Но ведь и в историческом, а не только в биографическом плане это было тоже самое чудовищное время — время, когда Маяковский уже застрелился, а Мейерхольду ломали кости в лубянских камерах, когда бывший «рабоче-крестьянский граф» стал депутатом Верховного совета, а Ставский искусно подготовлял гибель Мандельштама, время всеобщего предательства и самоуничтожения бывших так называемых «попутчиков» вроде Катаева, Олеши, Федина, Леонова и т. п. Время, когда Пастернак еще не задумал своего светлого романа, а Булгаков заканчивал свой самый трагический последний роман.
В 1929 г. были сняты и запрещены к постановке все пьесы Булгакова (в 1932 г. возобновят «Дни Турбиных» только на сцене МХАТа): «Судьба моя была запутана и страшна. Теперь она приводит меня к молчанию, а для писателя это равносильно смерти»5.
Героическим усилием воли Булгаков заставил себя написать новую (и лучшую, по его мнению) пьесу «Кабала святош» и книгу о Мольере. Книгу запретили (запрещению содействовал сам М. Горький), а репетиции пьесы театр растянул на шесть лет, вокруг пьесы возникли враждебные слухи, сплетни, интриги и конфликты, так что отношения писателя с театром и его руководством изменились неузнаваемо. Любовь превратилась в ненависть. Когда мхатовцы прослушали роман Булгакова, они были «ошарашены»6. Это была сатира, злая, исполненная психологической правды.

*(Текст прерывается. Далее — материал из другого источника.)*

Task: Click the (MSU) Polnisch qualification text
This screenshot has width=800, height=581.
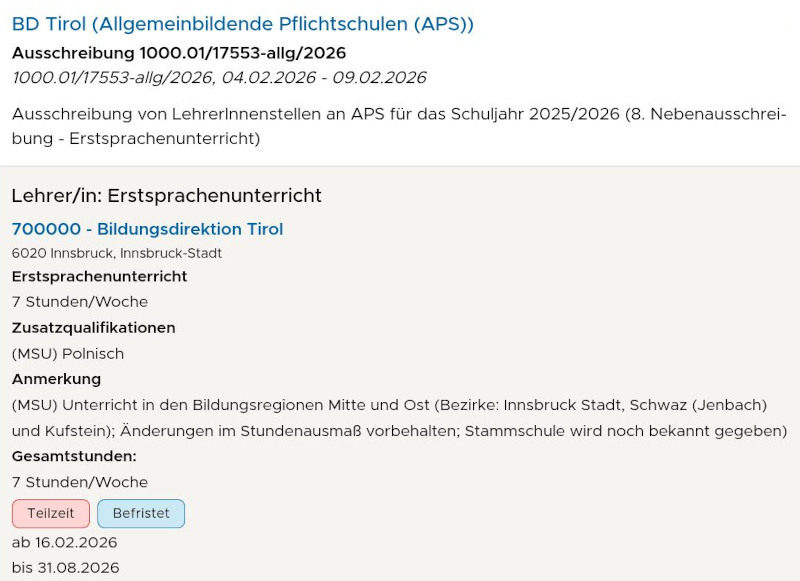Action: point(68,353)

Это была вместе с тем трагедия писателя Булгакова, трагедия «обманутого любовника», убежденного, что любимый театр «изменил» ему и провалил его лучшую пьесу («Кабала святош», она же «Мольер»), которая была снята и запрещена, по его убеждению, по вине театра 10 марта 1936 г. (15 сентября 1936 г. Булгаков навсегда ушел из МХАТа).
А вместе с тем суть дела была не только в смещении времени на 10 лет. Ведь при всей кажущейся гармонии автора «Белой гвардии» и режиссера «Дней Турбиных» Судакова с его блистательным коллективом, трагический узел был завязан именно там — в глубоком искажении коллизии романа, ведь «Дни Турбиных» — это пьеса, убивающая роман Булгакова: пришлось не только изменить заглавие, но и отказаться от героического образа Най-Турса, убрать умного полковника Малышева, психологически исказить образ Алексея Турбина и лейтмотив «Боже, царя храни!» заменить здравицей «Совету Народных Комиссаров».
Можно согласиться с А.М. Смелянским, что «атмосфера закулисья <мастерски воспроизведенная в «Театральном романе». — Г.Л.> несла в себе общую отраву времени, «страха и отчаяния» новой империи, фасад которой призван был украшать театр Ивана Васильевича и Аристарха Платоновича» (4, 674). Трагедия писателя Булгакова началась не с запрещения пьесы «Бег» и не с провала пьесы о Мольере, а с успеха пьесы «Дни Турбиных», в которой автор был вынужден сам исказить свой замысел, — так что писателю Максудову было от чего покончить с собой.
Примечания
1. Е.С. Булгакова. Дневник. М., 1990. С. 128.
2. М.О. Чудакова. Архив М.А. Булгакова. Материалы для творческой биографии писателя (Записки Отдела рукописей Государственной библиотеки СССР им. В.И. Ленина. Вып. 37. М., 1976) С. 124 (в дальнейшем: «Архив...»).
3. См. Л.Е. Белозерская-Булгакова. Воспоминания. М., 1989. С. 119.
4. Е.С. Булгакова. Указ. соч. С. 354 (1935).
5. М. Булгаков. Письма. Жизнеописание в документах. М., 1989. С. 116—117.
6. Е.С. Булгакова. Указ. соч. С. 140.